● O que fazer
(a) Transcreva da entrevista o trecho que começa pelas palavras que contêm "BM: Nós conhecemos" e termina em "intenção era essa?".
(b) Retome a entrevista a partir do ponto em que ela para e dê continuidade a ela.

● Texto selecionado
BM: Nós conhecemos isso no Brasil… Além de focalizar a corrupção na história de Murad, que não tem como resistir ao mal, você faz um retrato do Marrocos, cujos tipos vão se revelando à medida que o romance avança. Sua intenção era essa?
BEN JELLOUN: Em todo romance existe o projeto de fazer o retrato de uma sociedade. Um romancista tem um universo. Esse universo é composto de vários livros. Cada livro introduz uma parte do universo. Em Homem rompido, eu falo da corrupção. Em outro, eu falo da condição feminina; em mais outro, da história. Com tudo isso, a gente chega a ter uma ideia do que é o Marrocos hoje.

BM: Ao ler o seu livro, eu várias vezes me disse que a história se passava no Marrocos, porém também poderia ser uma história brasileira. Por exemplo, quando o narrador conta o caso de um médico que desviava para a sua clínica o material do Estado e, embora responsável por várias mortes, nunca tinha sido punido. Trata-se de uma história local e universal, que aproxima os escritores do Sul, como, aliás, você diz na introdução ao romance.
BEN JELLOUN: A história que eu conto é uma história verdadeira e é um fato que me revoltou realmente. Um industrial dar um envelope contendo dinheiro a um político que o ajudou a obter um negócio não é um ato que lesa diretamente o cidadão. Claro que não é bom. Agora, um ministro da Saúde que desvia o dinheiro do Estado e do cidadão e, por causa disso, provoca mortes, é um criminoso que deve ser julgado e executado.

BM: No Brasil, durante o governo Collor, o dinheiro da Legião Brasileira de Assistênciatambém foi desviado.

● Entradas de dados

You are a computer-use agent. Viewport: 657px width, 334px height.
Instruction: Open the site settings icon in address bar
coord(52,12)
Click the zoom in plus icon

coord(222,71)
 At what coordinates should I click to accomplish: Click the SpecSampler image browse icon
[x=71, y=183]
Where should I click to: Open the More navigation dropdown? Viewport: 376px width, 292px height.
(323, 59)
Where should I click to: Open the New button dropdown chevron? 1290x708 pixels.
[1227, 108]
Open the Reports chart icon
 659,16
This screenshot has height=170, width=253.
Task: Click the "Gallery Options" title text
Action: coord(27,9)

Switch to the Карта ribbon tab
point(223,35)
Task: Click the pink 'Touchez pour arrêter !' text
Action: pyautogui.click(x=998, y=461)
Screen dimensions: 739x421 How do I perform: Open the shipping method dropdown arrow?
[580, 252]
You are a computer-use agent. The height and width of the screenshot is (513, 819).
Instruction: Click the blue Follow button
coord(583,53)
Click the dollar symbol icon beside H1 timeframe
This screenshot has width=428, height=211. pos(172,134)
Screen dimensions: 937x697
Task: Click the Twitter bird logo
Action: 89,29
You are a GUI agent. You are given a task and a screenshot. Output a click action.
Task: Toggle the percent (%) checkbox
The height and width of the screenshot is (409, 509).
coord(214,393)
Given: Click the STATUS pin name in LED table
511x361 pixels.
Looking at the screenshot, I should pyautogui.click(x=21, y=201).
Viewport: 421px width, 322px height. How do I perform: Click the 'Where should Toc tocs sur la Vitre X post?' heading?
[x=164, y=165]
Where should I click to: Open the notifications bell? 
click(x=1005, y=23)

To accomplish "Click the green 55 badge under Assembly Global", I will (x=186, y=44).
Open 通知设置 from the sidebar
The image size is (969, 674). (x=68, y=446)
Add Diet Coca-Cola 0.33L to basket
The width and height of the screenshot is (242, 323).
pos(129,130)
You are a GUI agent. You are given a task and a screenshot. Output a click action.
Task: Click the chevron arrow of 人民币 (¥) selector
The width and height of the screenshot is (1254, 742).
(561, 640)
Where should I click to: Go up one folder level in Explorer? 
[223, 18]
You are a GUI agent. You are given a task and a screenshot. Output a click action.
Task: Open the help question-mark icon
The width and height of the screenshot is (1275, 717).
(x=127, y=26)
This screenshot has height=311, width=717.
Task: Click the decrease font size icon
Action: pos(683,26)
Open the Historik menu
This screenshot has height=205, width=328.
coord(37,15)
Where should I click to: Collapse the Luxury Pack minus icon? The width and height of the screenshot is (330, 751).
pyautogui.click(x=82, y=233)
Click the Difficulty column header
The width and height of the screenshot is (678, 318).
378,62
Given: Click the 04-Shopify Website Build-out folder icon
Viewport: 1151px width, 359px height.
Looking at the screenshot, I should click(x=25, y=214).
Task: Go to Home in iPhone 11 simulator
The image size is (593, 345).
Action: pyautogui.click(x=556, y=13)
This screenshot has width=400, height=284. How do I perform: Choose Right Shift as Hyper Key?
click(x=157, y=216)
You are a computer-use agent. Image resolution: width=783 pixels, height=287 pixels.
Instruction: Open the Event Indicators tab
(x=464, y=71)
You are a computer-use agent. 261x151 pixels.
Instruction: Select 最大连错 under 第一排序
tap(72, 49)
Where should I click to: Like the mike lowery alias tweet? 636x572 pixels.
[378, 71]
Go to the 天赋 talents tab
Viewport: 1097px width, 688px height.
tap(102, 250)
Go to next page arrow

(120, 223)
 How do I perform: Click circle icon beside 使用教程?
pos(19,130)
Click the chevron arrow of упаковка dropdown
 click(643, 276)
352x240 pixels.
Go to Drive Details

● Respostas escritas
(a)
BM: Nós conhecemos isso no Brasil… Além de focalizar a corrupção na história de Murad, que não tem como resistir ao mal, você faz um retrato do Marrocos, cujos tipos vão se revelando à medida que o romance avança. Sua intenção era essa?

(b)
BEN JELLOUN: O ser humano é capaz de todas as perversidades. Somos capazes de tudo. Do pior e do melhor. O médico de que eu falo seria julgado se houvesse Justiça. É uma corrupção que tem efeitos assassinos. No limite, uma corrupção que tira dinheiro de um estabelecimento para dar a uma pessoa não me incomoda. Não é muito grave. Como, por exemplo, uma empresa, aqui na França, que financiou o jornal de um deputado em Grenoble. Pouco me importa que um deputado tenha recebido dinheiro de uma empresa que lhe presta um serviço. Isso não lesa o cidadão francês, não o impede de comer, ter luz, gás etc. A corrupção é criminosa quando ela afeta áreas como a da saúde ou da educação.

Pode-se afirmar que há uma forma de corrupção da elite, que não é criminosa, sem legitimar a prática da corrupção, sem fazer vigorar a lei do mais forte em vez da Lei? Embora tenha estranhado o próposito de Tahar Ben Jelloun, prossegui na entrevista.

BM: Na França, a história da transfusão do sangue contaminado também está ligada à corrupção, não é?
BEN JELLOUN: É uma história complicada, em que a corrupção certamente desempenhou um papel.

BM: Quanto à tragédia argelina, você acha que ela pode se alastrar para a Tunísia e o Marrocos?
BEN JELLOUN: Isso interessa aos brasileiros?

BM: Os brasileiros estão informados do que se passa na Argélia, dos assassinatos de escritores e intelectuais cometidos pelos fundamentalistas muçulmanos.
BEN JELLOUN: Isso os toca?

BM: Sim.
BEN JELLOUN: Mas há árabes no Brasil?

O que responder a essa questão, que implica a ideia de que um massacre perpetrado pelos fanáticos muçulmanos só pode interessar aos árabes? Sugiro a ele que não responda à pergunta se esta lhe parecer desinteressante. Segue-se uma resposta.

BEN JELLOUN: A situação da Argélia é preocupante para os países vizinhos, porque assistimos a uma forma de ditadura do irracional, que é o religioso. Estamos muito inquietos. O Marrocos tem uma posição mais sólida. O rei tem legitimidade política. O Marrocos nunca cortou os laços com o Islã, sempre teve uma relação equilibrada com ele. Só que há movimentos islamitas no Marrocos e é preciso ter cuidado. A gente teme o contágio. A Tunísia está muito mais ameaçada, tem enorme fronteira com a Argélia.

BM: Por que você vive na França?
BEN JELLOUN: Questão de hábito, de comodidade.